#### [Task brief]
Run through the data and copy out every line that mentions the word "toolbar".

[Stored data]
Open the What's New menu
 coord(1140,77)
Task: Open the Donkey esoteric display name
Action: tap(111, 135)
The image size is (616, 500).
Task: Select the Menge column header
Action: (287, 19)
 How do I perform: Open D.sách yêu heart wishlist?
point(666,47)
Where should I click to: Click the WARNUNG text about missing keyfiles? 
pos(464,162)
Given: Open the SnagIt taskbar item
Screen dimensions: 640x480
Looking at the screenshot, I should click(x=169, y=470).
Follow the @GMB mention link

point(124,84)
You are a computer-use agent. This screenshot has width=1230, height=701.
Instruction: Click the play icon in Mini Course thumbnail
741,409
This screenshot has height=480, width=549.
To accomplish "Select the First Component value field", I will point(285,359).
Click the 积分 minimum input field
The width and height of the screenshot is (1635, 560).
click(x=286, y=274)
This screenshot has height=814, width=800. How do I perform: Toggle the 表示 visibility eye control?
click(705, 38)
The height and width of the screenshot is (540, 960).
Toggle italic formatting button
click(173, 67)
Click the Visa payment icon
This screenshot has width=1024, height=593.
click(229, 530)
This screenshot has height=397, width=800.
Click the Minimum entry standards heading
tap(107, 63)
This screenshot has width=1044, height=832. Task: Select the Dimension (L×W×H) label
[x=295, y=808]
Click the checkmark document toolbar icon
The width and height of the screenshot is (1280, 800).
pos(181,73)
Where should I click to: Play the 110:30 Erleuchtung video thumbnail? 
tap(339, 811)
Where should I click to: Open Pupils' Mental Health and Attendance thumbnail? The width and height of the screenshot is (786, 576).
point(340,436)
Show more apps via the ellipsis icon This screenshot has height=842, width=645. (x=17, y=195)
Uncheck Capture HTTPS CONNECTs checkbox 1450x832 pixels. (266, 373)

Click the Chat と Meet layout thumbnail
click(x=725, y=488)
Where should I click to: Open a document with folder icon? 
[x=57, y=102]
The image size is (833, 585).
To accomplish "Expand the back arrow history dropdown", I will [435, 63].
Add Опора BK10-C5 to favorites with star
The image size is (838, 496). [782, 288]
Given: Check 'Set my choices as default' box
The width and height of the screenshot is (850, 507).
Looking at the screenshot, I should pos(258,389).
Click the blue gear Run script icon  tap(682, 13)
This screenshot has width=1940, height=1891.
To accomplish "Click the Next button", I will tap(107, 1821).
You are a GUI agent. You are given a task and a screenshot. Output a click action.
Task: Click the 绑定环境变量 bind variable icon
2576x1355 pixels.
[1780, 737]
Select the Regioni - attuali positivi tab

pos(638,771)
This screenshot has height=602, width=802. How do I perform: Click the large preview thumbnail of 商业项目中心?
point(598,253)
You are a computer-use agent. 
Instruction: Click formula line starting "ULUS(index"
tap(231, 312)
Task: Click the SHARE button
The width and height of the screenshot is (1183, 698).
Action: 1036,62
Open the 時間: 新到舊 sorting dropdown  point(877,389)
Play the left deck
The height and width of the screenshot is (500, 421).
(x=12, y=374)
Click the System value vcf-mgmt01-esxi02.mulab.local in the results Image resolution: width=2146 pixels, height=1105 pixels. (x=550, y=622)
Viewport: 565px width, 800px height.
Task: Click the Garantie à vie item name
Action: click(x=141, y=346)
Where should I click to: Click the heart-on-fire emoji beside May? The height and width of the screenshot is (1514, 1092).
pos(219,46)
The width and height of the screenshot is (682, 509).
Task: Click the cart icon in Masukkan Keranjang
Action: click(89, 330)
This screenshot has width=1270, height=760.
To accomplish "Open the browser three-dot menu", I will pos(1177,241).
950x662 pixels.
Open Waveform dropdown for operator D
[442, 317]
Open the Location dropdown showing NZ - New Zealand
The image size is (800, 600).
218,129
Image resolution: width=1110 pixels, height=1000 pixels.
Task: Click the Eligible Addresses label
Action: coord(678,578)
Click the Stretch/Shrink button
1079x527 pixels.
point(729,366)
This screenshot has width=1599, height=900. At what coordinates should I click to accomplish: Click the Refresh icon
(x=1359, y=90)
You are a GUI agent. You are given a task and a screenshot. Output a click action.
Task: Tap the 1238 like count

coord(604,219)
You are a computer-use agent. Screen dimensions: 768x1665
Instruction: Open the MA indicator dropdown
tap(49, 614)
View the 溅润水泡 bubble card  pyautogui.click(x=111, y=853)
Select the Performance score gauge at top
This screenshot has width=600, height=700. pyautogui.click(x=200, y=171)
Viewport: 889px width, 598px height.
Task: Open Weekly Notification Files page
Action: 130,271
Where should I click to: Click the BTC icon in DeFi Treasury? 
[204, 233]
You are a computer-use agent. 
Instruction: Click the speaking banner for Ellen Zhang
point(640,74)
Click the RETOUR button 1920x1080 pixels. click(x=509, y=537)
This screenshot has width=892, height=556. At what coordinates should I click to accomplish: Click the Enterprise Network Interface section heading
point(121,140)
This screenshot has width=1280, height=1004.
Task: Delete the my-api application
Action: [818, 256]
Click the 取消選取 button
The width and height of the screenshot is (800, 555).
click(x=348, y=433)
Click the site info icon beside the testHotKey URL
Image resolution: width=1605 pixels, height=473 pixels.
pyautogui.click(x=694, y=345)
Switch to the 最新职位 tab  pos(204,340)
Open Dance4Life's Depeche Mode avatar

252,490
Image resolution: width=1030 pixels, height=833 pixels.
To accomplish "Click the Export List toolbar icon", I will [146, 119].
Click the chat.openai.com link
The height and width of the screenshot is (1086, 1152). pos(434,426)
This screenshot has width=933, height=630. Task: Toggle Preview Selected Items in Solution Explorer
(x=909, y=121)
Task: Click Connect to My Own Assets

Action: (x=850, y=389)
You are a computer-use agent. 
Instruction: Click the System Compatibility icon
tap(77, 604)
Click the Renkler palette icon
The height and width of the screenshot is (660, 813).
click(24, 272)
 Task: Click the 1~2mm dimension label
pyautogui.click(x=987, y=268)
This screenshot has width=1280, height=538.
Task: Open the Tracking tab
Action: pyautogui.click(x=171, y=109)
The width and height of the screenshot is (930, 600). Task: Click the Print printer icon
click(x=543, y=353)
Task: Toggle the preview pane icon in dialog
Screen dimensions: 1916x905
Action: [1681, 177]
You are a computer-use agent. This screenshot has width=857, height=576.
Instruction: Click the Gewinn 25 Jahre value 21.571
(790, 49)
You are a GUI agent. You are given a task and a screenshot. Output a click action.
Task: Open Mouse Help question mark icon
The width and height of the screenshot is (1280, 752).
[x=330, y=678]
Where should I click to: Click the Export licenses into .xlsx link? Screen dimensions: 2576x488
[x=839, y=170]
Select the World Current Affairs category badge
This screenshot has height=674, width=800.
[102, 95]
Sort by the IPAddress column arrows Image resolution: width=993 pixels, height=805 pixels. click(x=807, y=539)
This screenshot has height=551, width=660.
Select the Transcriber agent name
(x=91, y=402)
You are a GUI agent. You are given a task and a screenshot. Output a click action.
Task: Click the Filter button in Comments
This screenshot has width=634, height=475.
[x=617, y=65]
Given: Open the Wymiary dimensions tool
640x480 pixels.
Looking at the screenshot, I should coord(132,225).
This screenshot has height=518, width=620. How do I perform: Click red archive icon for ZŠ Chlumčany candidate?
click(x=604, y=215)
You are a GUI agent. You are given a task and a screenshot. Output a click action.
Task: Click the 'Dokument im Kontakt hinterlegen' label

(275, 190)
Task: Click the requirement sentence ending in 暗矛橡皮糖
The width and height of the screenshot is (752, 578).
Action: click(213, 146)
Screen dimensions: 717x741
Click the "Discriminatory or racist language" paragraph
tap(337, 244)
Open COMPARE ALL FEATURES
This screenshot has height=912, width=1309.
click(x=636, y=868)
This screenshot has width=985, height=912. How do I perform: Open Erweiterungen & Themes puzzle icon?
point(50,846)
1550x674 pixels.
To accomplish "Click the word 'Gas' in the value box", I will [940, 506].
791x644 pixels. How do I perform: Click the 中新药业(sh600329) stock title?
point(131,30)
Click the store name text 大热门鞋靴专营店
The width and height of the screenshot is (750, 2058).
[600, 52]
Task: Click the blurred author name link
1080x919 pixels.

#### [Response to the exercise]
Click the checkmark document toolbar icon
To accomplish "Click the Export List toolbar icon", I will [146, 119].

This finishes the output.